Moreover, Grok 3’s development involved Colossus, a massive supercomputer cluster built by xAI in Memphis, Tenn. The system houses 200,000 Nvidia H100 GPU accelerators. xAI utilized 100,000 Nvidia H100 GPUs from Colossus to train Grok 3, which delivered 200 million GPU hours, a tenfold increase over the training setup used for Grok 2. Musk said last year the next generation of Colossus training cluster will be five times more powerful.

Some are skeptical about the sustainability of xAI’s rapid progress, Musk’s lofty claims about Grok 3, and its ability to compete with A.I.-search rivals like OpenAI’s Deep Research.

“Scaling up computing power raises costs and makes model deployment too expensive, it is an unsustainable approach for business in the long run,” Lin Qiao, a former senior engineering director at Meta and now CEO of the A.I. infrastructure platform Fireworks AI, told Observer.

“Models absorb everything they’re trained on, including biases. I don’t believe an A.I. can ever be truly neutral,” Inna Tokarev Sela, a former machine learning executive at SAP and now CEO of the data intelligence platform Illumex, told Observer. She noted that Grok 3 can match Google Search on general topics—if xAI keeps accelerating training. “When it comes to specialized topics, Google Search doesn’t have an edge over domain-specific A.I. models (Grok), trained on focused data,” she said.

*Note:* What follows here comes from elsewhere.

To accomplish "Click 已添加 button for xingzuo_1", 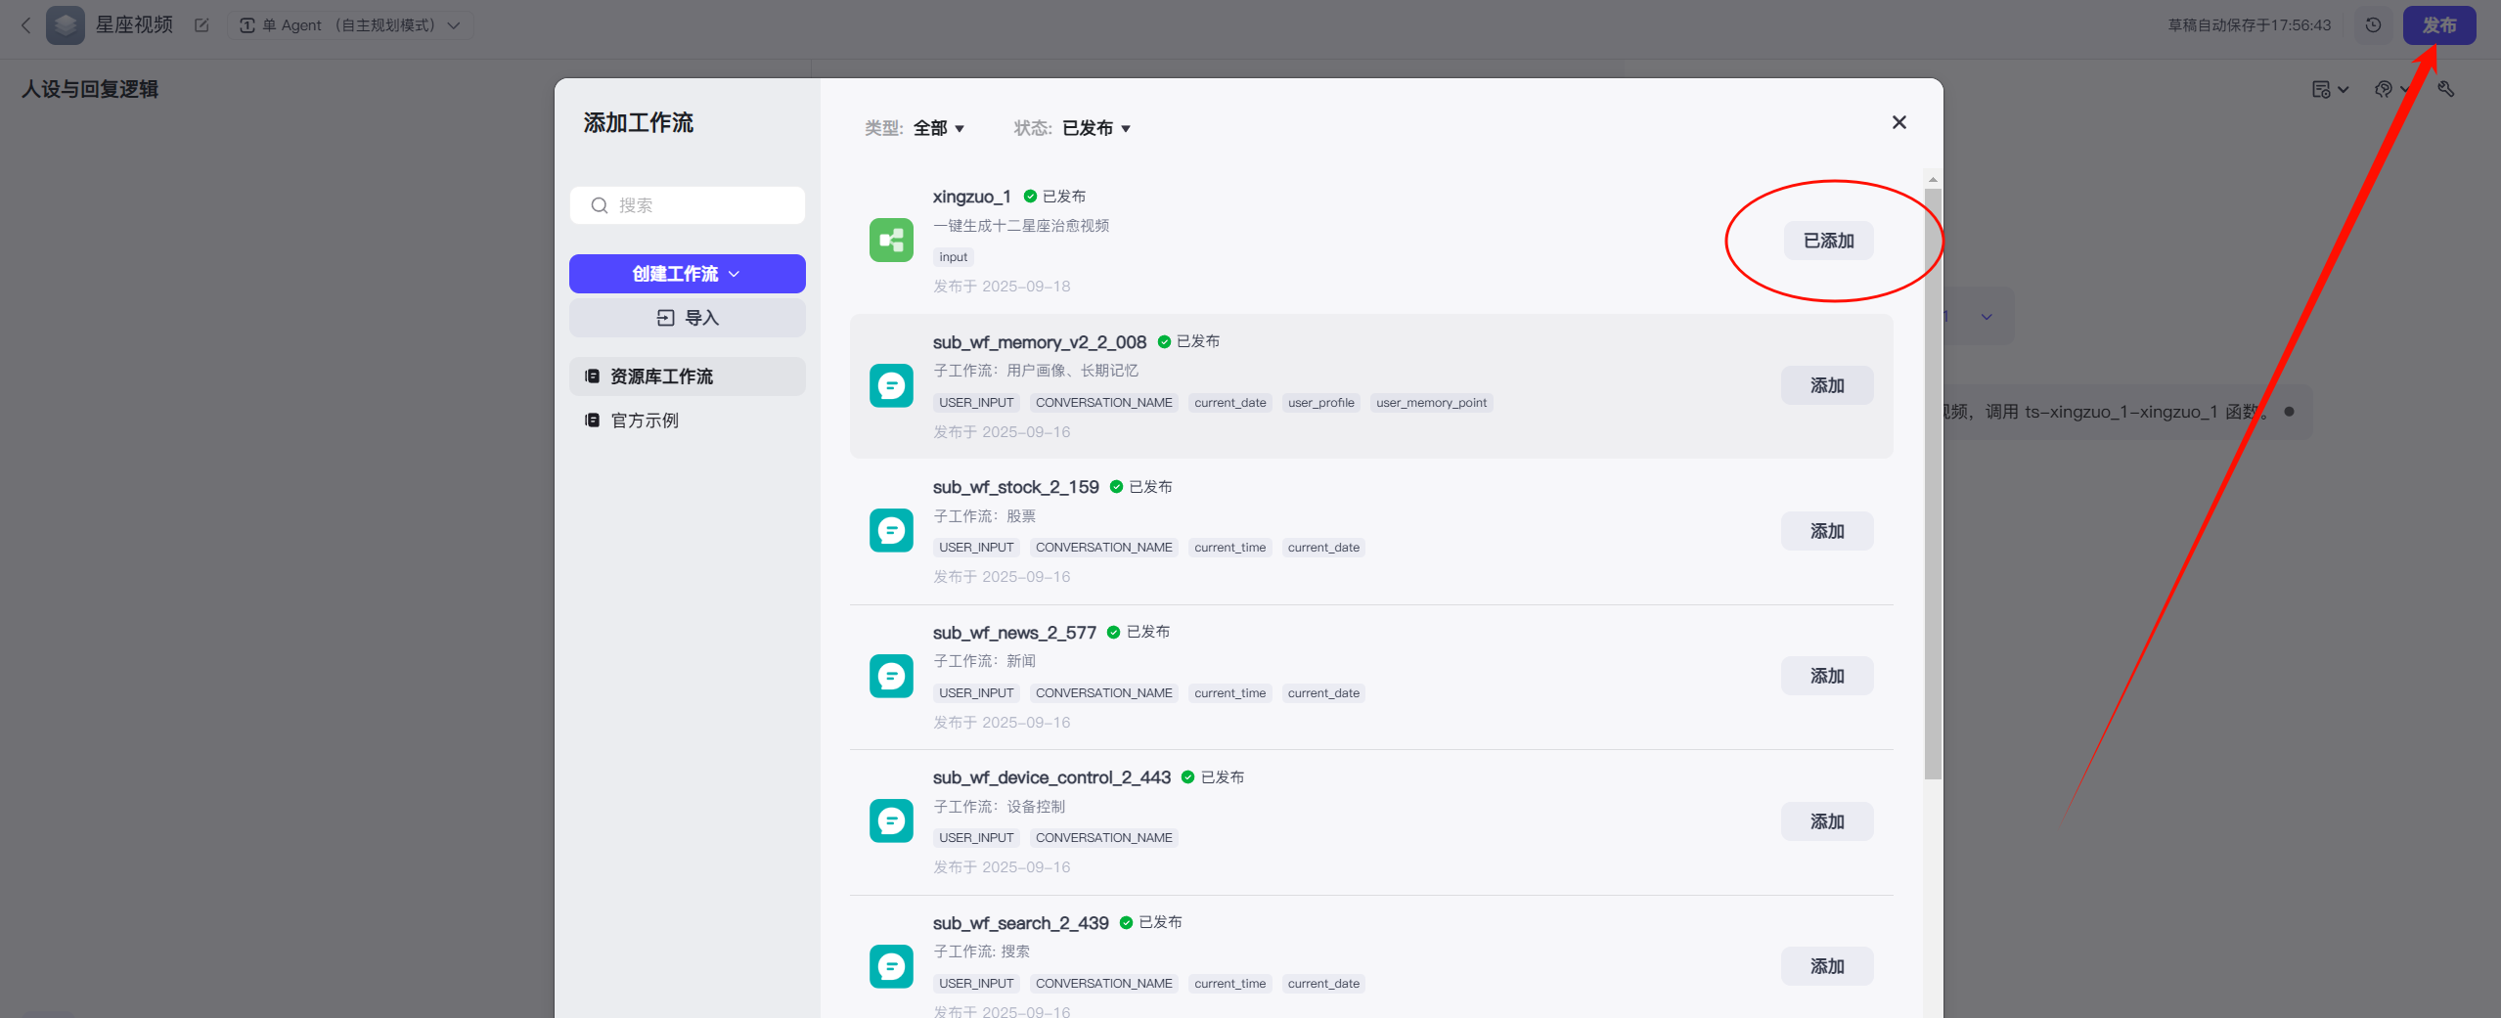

Likewise, early testing of Grok 3 by Andrej Karpathy, a founding member of OpenAI and former senior director of A.I. at Tesla, suggests that while DeepSearch is better than Google’s Gemini models, it struggles with occasional hallucinations of citations and URLs. “The impression I get of DeepSearch is that it’s approximately around Perplexity DeepResearch offering, but not yet at the level of OpenAI’s recently released ‘Deep Research,’ which still feels more thorough and reliable,” he wrote in an X post.

Behind xAI Grok 3, Elon Musk’s ‘Maximally Truth-Seeking A.I.”